Sep 1, 2009
Barak

Japan’s Historic Election

On August 30, Japanese voters decisively chose the Democratic Party of Japan (DPJ) over the ruling Liberal Democratic Party (LDP).  The DPJ took 308 of the 480 seats in Japan’s House of Representatives, the more powerful of the two chambers of its legislature. This was a truly historic election as the LDP has been in power since 1955 (except for about 9 months in 1993 and 1994).  In 2009, after more than fifty years in power, voters overwhelmingly rejected the LDP.

Or did they?  The election is a good example of the effects of electoral rules on election outcomes.  Japan uses a mixed member system to elect the House of Representatives: they elect 300 members from single member districts using First-Past-The-Post (FPTP) and the other 180 from multi-member districts using Proportional Representation (PR).  PR allocates seats according to the share of votes the party wins while FPTP awards the seat to the candidate who gets the most votes.  Thus, the difference between the number of seats a party wins in the PR and the FPTP components gives a good idea of how FPTP distorts the margin of victory.  In the election, the DPJ won just under 50% of the PR seats and about 75% of the FPTP seats.

The FPTP system thus makes the DPJ appear far more popular than the popular vote suggests.  While the DPJ won 42% of the popular vote, due to the distorting effect of FPTP, it controls 64% of the seats in the House of Representatives.  At the same time, the LDP lost close to 60% of the seats they controlled (approximately 70% of their single member seats and 30% of their PR seats), while their popular vote share declined by just over 20%.  Consequently, due to the electoral rules, looking at the number of seats each party controls alone exaggerates substantially popular support for the DPJ and rejection of the LDP.

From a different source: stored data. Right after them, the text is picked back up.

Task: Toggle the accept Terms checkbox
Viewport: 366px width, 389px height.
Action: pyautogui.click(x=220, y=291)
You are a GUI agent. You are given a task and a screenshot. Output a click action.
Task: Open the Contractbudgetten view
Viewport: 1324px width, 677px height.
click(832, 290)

Renard Sexton at FiveThirtyEight.com and Matt Shugart have more analysis.

1 Comment

  • Most US reporters (and their editors) share the bad habit of overstating the relatively marginal swings that bring change in FPP systems. Most of these share the second bad habit of calling any non-FPP or non-MNTV system “complicated.”

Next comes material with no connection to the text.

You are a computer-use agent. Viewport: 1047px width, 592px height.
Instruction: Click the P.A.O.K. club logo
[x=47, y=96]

    What’s particularly interesting (to me) about this election is the apparent impact of the impending doom meme on LDP leaders’ behavior. As noted at MSS’ blog, LDP leaders effectively kicked several serving cabinet members off the party list. Those candidates subsequently lost their races in the FPP tier. This de-endorsement looks to have been a harm reduction strategy.

    What do we know about the LDP leadership selection rules? Apparently LDP government ministers didn’t have enough control over the process to guarantee their positions.

    Or maybe it’s political harakiri. Now that would be vertical accountability.